▸ **Required action**
Take the line that contains "1512x800 pixels. At" as the first and the last line of the material as the final one; set down exactly the lines in that span.

--------------------

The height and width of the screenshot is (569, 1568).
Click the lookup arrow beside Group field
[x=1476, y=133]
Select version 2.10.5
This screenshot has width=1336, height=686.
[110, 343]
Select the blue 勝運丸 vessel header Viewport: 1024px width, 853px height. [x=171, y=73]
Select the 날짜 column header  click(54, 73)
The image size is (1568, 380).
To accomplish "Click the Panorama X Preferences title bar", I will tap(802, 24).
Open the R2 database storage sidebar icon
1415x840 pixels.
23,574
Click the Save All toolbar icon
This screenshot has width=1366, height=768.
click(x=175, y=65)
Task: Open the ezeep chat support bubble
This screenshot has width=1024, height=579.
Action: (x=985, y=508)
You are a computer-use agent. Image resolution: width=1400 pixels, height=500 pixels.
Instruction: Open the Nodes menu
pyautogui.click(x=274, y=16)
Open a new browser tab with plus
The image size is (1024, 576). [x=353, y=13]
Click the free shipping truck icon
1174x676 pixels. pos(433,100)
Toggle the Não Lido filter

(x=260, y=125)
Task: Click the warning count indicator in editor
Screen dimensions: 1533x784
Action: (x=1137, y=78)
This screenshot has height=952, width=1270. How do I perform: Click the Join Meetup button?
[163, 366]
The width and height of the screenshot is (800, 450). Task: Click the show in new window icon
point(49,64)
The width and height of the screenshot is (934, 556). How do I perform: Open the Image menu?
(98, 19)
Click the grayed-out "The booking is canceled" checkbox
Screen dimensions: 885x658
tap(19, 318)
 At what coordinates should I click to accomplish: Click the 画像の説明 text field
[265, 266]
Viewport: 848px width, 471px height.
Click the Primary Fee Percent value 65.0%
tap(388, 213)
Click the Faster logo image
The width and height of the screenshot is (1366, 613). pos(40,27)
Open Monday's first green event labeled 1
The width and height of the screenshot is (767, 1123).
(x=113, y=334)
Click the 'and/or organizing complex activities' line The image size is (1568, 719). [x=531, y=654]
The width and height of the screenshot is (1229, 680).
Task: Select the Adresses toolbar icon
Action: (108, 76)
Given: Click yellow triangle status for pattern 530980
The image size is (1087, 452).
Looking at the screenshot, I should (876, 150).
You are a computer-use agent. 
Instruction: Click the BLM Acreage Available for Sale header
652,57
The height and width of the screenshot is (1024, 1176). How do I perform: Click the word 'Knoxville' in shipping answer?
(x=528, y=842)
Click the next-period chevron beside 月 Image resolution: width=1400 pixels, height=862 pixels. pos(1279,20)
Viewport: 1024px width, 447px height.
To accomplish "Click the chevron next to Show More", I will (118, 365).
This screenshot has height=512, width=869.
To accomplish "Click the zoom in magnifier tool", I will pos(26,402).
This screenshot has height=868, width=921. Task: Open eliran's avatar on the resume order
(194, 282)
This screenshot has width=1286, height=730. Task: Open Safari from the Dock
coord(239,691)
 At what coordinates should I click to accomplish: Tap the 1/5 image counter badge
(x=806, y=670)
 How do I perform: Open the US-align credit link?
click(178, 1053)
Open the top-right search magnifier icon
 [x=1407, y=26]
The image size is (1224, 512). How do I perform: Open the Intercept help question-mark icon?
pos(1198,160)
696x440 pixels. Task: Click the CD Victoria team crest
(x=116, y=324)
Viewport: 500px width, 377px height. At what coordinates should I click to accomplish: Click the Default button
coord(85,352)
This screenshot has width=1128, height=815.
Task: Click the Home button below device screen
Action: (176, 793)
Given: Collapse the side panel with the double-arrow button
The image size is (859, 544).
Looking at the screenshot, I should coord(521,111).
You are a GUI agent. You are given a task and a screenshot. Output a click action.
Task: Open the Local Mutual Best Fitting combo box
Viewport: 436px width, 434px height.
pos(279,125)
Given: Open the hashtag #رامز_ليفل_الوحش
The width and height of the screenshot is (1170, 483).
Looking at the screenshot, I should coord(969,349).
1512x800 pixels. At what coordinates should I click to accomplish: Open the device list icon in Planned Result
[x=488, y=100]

--------------------

▸ **Exercise result**
1512x800 pixels. At what coordinates should I click to accomplish: Open the device list icon in Planned Result
[x=488, y=100]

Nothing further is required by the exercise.